Was hat Sie motiviert, sich mit der LINGA auf den Weg und für die Älteren in unserer Gesellschaft stark zu machen?  

Balzer: Wir lebten früher mit meinen Schwiegereltern und -großeltern auf einem Hof zusammen, so hatte ich schon immer eine Nähe zu älteren Generationen. Während des Studiums konnte ich mich dann als Praktikantin im Sozialministerium in die Gestaltung der seniorenpolitischen Leitlinien einbringen, die gerade auf den Weg gebracht wurden. Schon damals begeisterte mich die Vielfalt der tollen Themen in Niedersachsen.  

Wie hat sich Ihre Arbeit über die Jahre entwickelt?  

Balzer: Auf der persönlichen Ebene sind wir mit wachsender Erfahrung mutiger und kreativer geworden.
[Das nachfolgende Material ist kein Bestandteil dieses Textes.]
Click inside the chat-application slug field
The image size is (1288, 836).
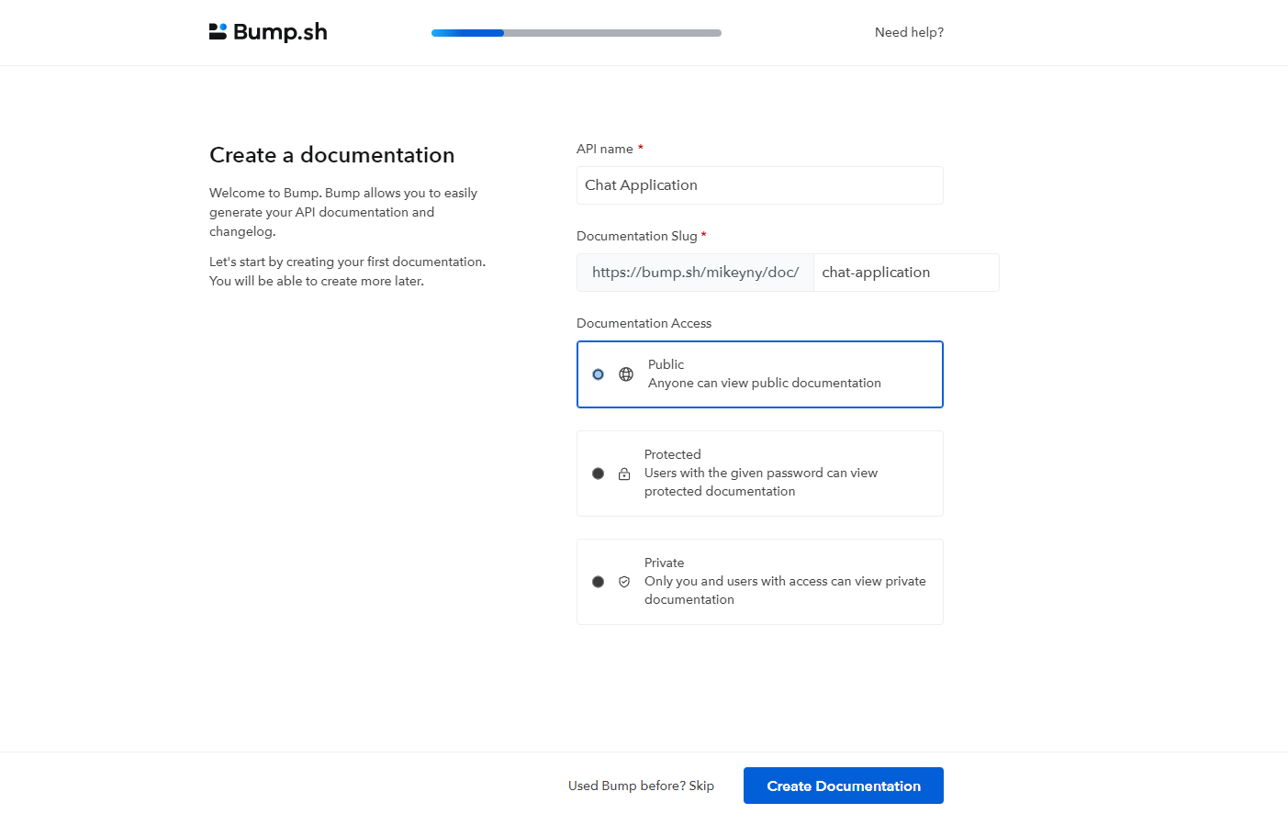[906, 272]
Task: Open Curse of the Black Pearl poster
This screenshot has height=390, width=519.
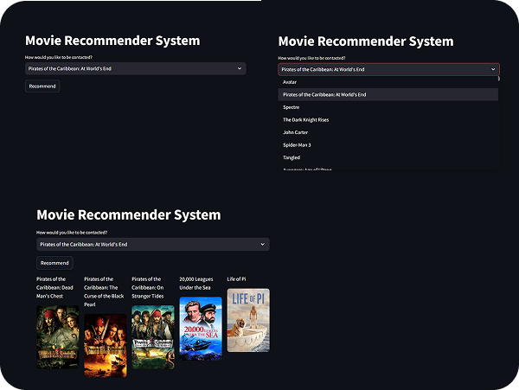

Wir greifen neue Themen auf, präsentieren sie und probieren neue Formate aus. Außerdem hat sich gezeigt, wie wichtig Netzwerke und Kontakte auf Landes- und Bundesebene für unsere interdisziplinäre Arbeit sind.

Seidel: Die Begeisterung für die Arbeit mit Älteren kam mit der Arbeit bei der LINGA. Als ich anfing, waren technische Assistenzsysteme mein Schwerpunkt. Meine Arbeit war von vornherein geprägt von dem Motto: „Was für Ältere unabdingbar ist, ist für Jüngere oft ein Mehr an Komfort und Service. Nach meiner Elternzeit hat sich mein Themenfokus verändert, da übernahm ich die Organisation und Leitung der LINGA Woche….

…auf die wir gleich noch zu sprechen kommen.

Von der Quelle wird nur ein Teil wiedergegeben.